Prayer Meeting on Wed. night at 7:00 p.m.  We will be continuing the study on Hosea.


All Church Fellowship Meal following the church service today.  If you are visiting please come and join us at the youth center. 


Board Meeting Change in Schedule for the month of January.  We will meet on January 23 at 6:30 p.m. instead of our regular 3rd Monday.


Thank You for your participation in the Christmas Tree God’s House offering.  The total was $1,094.  You will continue to see things happen as we move on to new projects.


Homeless Project Bring coats, sleeping bags, socks, gloves, sweatshirts, and anything to keep a homeless person warm.  We will keep the box in the hallway for 2 weeks.   Your donations will be appreciated.
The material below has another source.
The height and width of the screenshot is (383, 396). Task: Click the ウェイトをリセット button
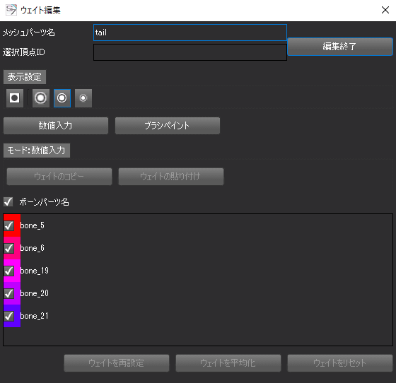tap(340, 363)
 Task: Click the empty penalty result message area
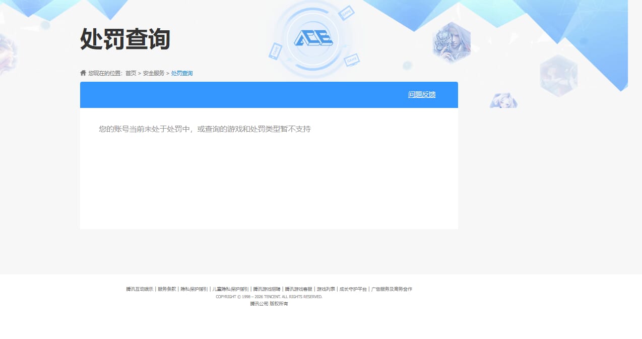click(204, 129)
Next Sabbath Offering will be for Religious Liberty Your Religious Liberty Offering will sponsor Liberty magazine subscriptions to high-level government officials, federal, state, and provincial judges, and prominent social and religious leaders throughout North American.  Your generous gift will also be used to support the North American Division litigation fund-resources needed to defend and preserve your religious liberty in court when necessary.  And a portion of your offering is returned to your local union to aid in religious liberty promotion and education.  Our religious freedoms are being tested every day in courtrooms across the nation.
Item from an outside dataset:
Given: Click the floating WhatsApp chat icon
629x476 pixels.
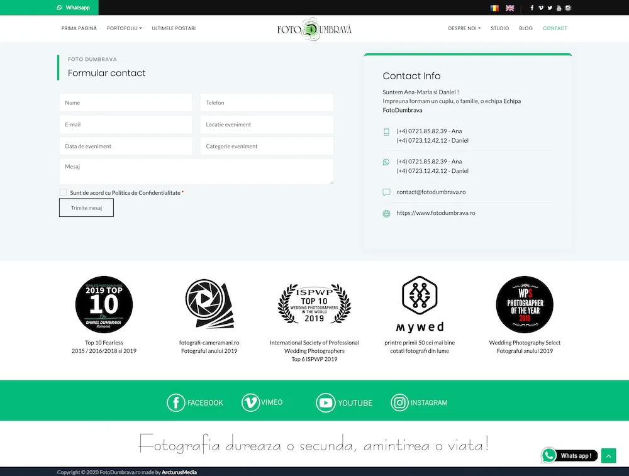Looking at the screenshot, I should [549, 456].
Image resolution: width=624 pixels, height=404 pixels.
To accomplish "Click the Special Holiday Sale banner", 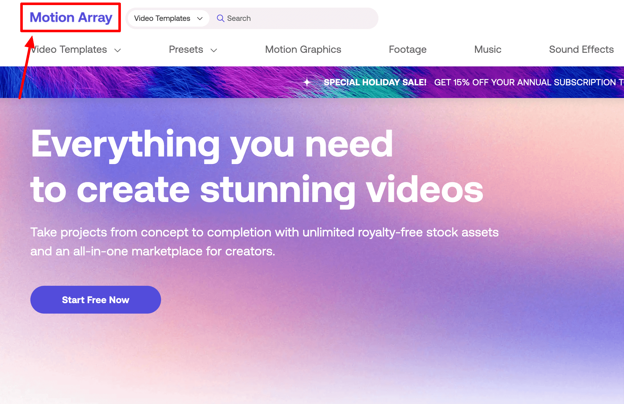I will 375,83.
 Thirteenth Sabbath Offering - 1st Qtr. 2023

East Central Africa Division


It is recorded that the first Seventh-day Adventist to enter Uganda was E. C. Enns, a German missionary working at Suji in the Pare region of Tanzania (then Tanganyika) who entered the country from South Nyanza, Kenya, in 1906. However, work did not begin in Uganda until more than 20 years later, in 1927. This long delay was most likely due to the local prevailing political and religious unrest in the region.


Adventist missionaries entering Uganda found that it was already zoned among Anglican Protestant missionaries, Catholic missionaries, and Muslims. Accordingly, they were sent to Nchwanga and were expected to fail because they were sent into a disturbed area and the people of this area were naturally suspicious of anything coming from Kampala and Buganda. By providence, Adventists were able to establish a mission station in Nchwanga in 1927.